Este artículo fue originalmente publicado por el autor en El Periódico Extremadura
Hablemos brevemente de ese enigmático concepto
que enarbolan los políticos de cualquier signo, sea con los aullidos de los
caudillos ultras (¡viva la libertad, carajo!), los ecuménicos himnos de la
izquierda, o los sutiles debates con que escurren el bulto los liberales de
toda laya: el concepto de libertad.
¿Qué tendrá que ver este concepto con lo que pasa en el mundo, y especialmente
con el viraje general, cada vez más claro, hacia posiciones descaradamente
oligárquico-autoritarias?
El problema de la libertad es una cuestión antropológica y metafísica que, como toda otra cuestión filosófica, resulta imposible tanto de resolver como de disolver. Por situarnos en nuestro tiempo, la modernidad ha entendido la libertad de múltiples maneras, negándola o confundiéndola casi siempre con algún tipo de determinismo, ya fuera el de las leyes naturales, el de la dialéctica histórica, el de los entramados del inconsciente o el de la propia geometría de la razón. Tan solo algún filósofo como Kant se atrevió a postular una cierta idea de autonomía ilustrada; pero una idea según la cual, si queríamos salvar nuestra libertad del mecanismo de la naturaleza, habíamos de someternos igualmente a la pura ley de la razón.
Dado este «impasse» filosófico, no es raro que nuestra época haya asociado la libertad a un voluntarismo de oscura raíz fideista y de exuberante y romántica copa nietzscheana, hasta el punto de que el sentido común confunda completamente la compleja idea de libre albedrío con su interpretación más superficialmente liberal: aquella que lo reduce a satisfacer nuestros sacrosantos y caprichosos deseos sin topar con demasiados obstáculos, reglas o razones que los limiten.
Ahora reparen en cómo esta noción de libertad fundada en el carácter irrestricto e irracional de los deseos puede proliferar tanto en regímenes oligárquicos de tradición totalitaria (como China o Rusia), como con otros de tradición más democrática (como los que prefiguran los EE. UU de Trump o la Argentina de Milei). Los primeros logran la conformidad de la gente asegurándoles las condiciones (seguridad, recursos, posibilidades de consumo) para la consecución, real o soñada, de sus caprichos materiales. Y los segundos, a los que el imaginario democrático y cultural no les permite legitimarse únicamente con el paraíso de «libertad» y baratijas de Aliexpress o Amazon, sustituyendo el ideal de autonomía ilustrada de la ciudadanía por su remedo voluntarista: el de la invención a capricho de la información y la realidad.
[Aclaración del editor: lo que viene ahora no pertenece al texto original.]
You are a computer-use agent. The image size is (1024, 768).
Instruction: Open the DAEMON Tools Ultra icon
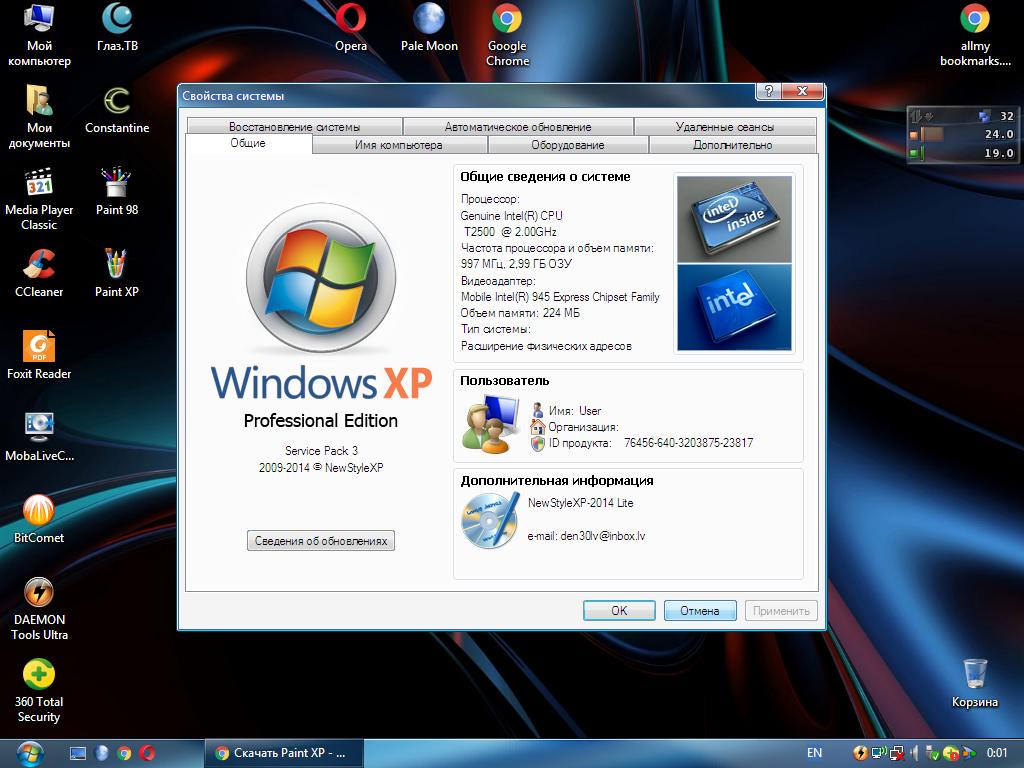tap(39, 609)
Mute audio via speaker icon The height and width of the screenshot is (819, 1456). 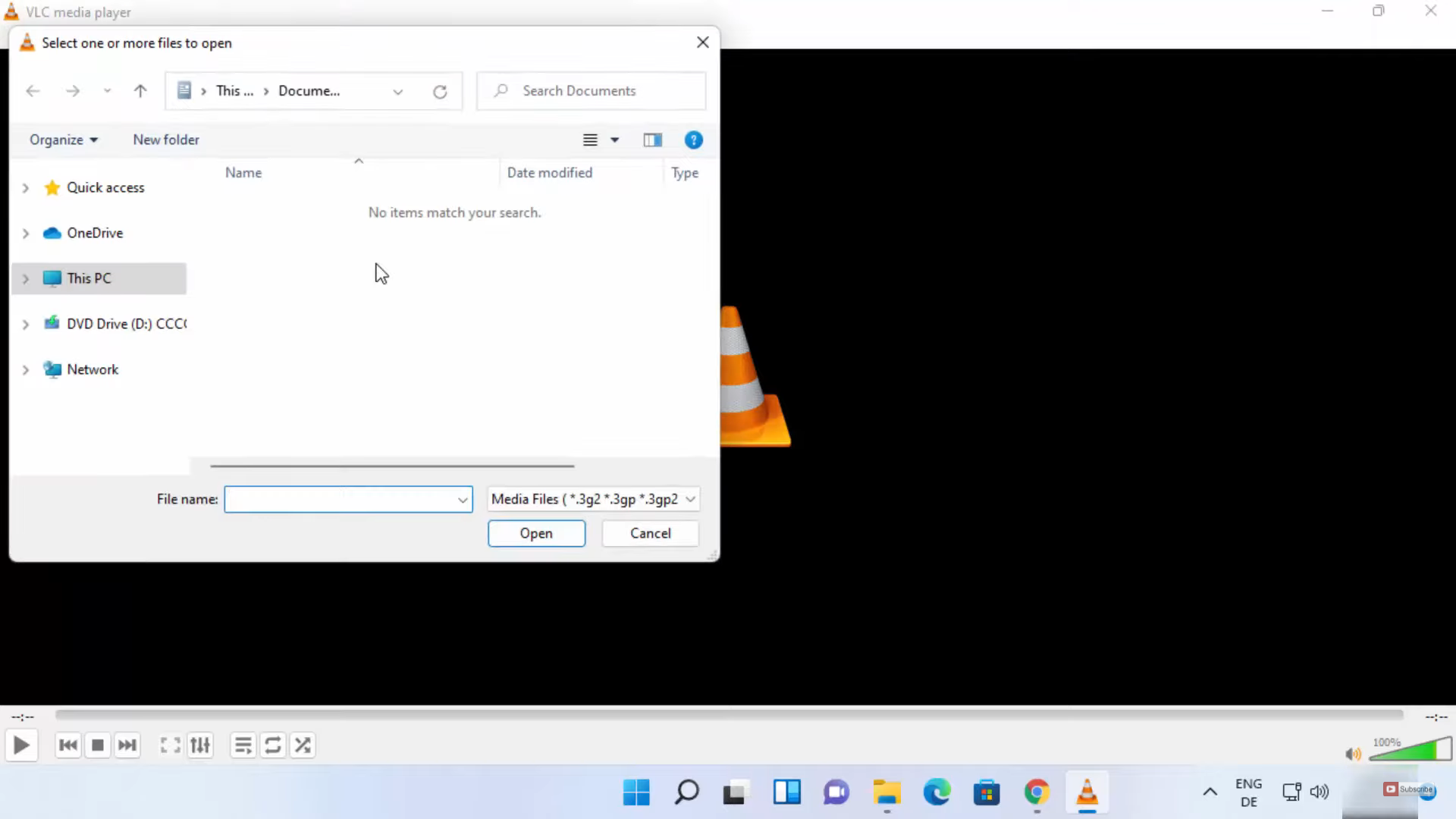1352,754
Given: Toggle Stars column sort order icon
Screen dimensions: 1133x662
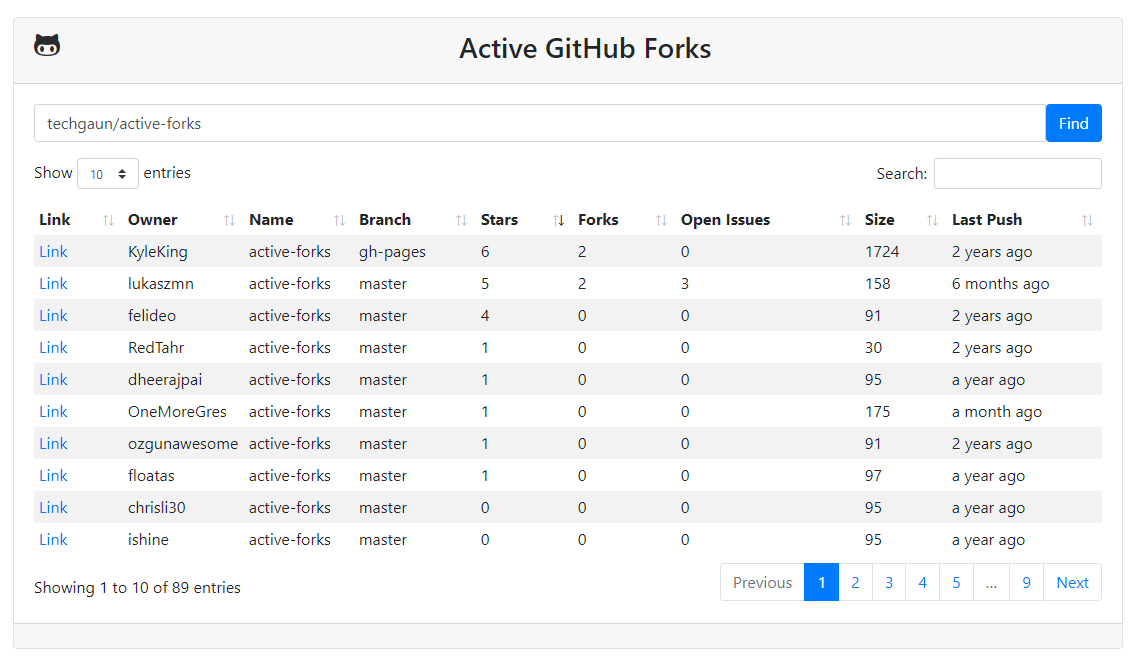Looking at the screenshot, I should point(559,220).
Así, lo que los viejos defensores de la ilustración llaman bulos o visiones «conspiranoicas», los nuevos evangelistas (como Elon Musk) lo llaman comunicación directa con la verdad. Se trata de un triunfo más del luteranismo. ¿Qué es eso de erigir a periodistas o científicos para mediar con la Información, si cada persona es su propio medio y accede directamente a Ella? Con la ventaja de que esta «autonomía», a diferencia de la kantiana, no exige educación ni esfuerzo dialéctico alguno, sino solo la voluntad de poder opinar y la incitación al empacho y el onanismo desesperado que provoca la máquina de producir beneficios, deseos y, desde hace tiempo, «realidades» y deliciosa información-basura.